*TASK DETAILS*:
Your task is to reproduce the entries below word for word.

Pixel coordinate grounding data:
▼▼▼

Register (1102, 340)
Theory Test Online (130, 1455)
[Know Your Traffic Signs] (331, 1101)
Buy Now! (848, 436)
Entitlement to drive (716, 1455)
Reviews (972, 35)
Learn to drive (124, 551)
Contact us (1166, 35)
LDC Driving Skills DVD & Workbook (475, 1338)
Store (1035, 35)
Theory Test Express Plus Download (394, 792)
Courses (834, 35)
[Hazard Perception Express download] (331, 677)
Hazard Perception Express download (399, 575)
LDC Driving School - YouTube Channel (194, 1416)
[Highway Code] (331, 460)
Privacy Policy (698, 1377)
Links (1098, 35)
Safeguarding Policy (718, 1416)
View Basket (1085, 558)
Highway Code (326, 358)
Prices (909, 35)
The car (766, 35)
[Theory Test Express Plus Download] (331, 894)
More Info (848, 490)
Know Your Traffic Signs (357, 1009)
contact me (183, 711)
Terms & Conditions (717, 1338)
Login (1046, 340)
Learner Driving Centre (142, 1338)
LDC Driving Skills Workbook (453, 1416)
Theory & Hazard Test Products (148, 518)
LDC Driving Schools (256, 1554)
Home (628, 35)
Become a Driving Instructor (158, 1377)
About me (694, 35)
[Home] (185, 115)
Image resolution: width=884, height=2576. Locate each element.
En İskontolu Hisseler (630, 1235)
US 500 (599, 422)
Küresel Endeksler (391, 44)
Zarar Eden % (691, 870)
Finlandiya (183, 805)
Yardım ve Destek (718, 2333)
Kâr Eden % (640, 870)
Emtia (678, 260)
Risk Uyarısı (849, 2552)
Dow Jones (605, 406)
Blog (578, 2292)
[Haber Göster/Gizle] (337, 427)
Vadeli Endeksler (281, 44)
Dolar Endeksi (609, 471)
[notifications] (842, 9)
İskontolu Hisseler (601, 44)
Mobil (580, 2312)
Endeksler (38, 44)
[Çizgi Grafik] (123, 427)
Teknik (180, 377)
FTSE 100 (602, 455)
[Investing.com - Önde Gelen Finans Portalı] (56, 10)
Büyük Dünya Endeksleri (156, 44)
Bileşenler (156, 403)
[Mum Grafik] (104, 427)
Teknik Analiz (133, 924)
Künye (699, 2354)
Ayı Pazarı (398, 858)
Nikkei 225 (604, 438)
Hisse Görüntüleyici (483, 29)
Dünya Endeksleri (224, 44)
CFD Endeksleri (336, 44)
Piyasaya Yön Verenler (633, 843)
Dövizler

▲▲▲

*REPLY*:
Register (1102, 340)
Theory Test Online (130, 1455)
[Know Your Traffic Signs] (331, 1101)
Buy Now! (848, 436)
Entitlement to drive (716, 1455)
Reviews (972, 35)
Learn to drive (124, 551)
Contact us (1166, 35)
LDC Driving Skills DVD & Workbook (475, 1338)
Store (1035, 35)
Theory Test Express Plus Download (394, 792)
Courses (834, 35)
[Hazard Perception Express download] (331, 677)
Hazard Perception Express download (399, 575)
LDC Driving School - YouTube Channel (194, 1416)
[Highway Code] (331, 460)
Privacy Policy (698, 1377)
Links (1098, 35)
Safeguarding Policy (718, 1416)
View Basket (1085, 558)
Highway Code (326, 358)
Prices (909, 35)
The car (766, 35)
[Theory Test Express Plus Download] (331, 894)
More Info (848, 490)
Know Your Traffic Signs (357, 1009)
contact me (183, 711)
Terms & Conditions (717, 1338)
Login (1046, 340)
Learner Driving Centre (142, 1338)
LDC Driving Skills Workbook (453, 1416)
Theory & Hazard Test Products (148, 518)
LDC Driving Schools (256, 1554)
Home (628, 35)
Become a Driving Instructor (158, 1377)
About me (694, 35)
[Home] (185, 115)
Image resolution: width=884, height=2576. Locate each element.
En İskontolu Hisseler (630, 1235)
US 500 (599, 422)
Küresel Endeksler (391, 44)
Zarar Eden % (691, 870)
Finlandiya (183, 805)
Yardım ve Destek (718, 2333)
Kâr Eden % (640, 870)
Emtia (678, 260)
Risk Uyarısı (849, 2552)
Dow Jones (605, 406)
Blog (578, 2292)
[Haber Göster/Gizle] (337, 427)
Vadeli Endeksler (281, 44)
Dolar Endeksi (609, 471)
[notifications] (842, 9)
İskontolu Hisseler (601, 44)
Mobil (580, 2312)
Endeksler (38, 44)
[Çizgi Grafik] (123, 427)
Teknik (180, 377)
FTSE 100 (602, 455)
[Investing.com - Önde Gelen Finans Portalı] (56, 10)
Büyük Dünya Endeksleri (156, 44)
Bileşenler (156, 403)
[Mum Grafik] (104, 427)
Teknik Analiz (133, 924)
Künye (699, 2354)
Ayı Pazarı (398, 858)
Nikkei 225 (604, 438)
Hisse Görüntüleyici (483, 29)
Dünya Endeksleri (224, 44)
CFD Endeksleri (336, 44)
Piyasaya Yön Verenler (633, 843)
Dövizler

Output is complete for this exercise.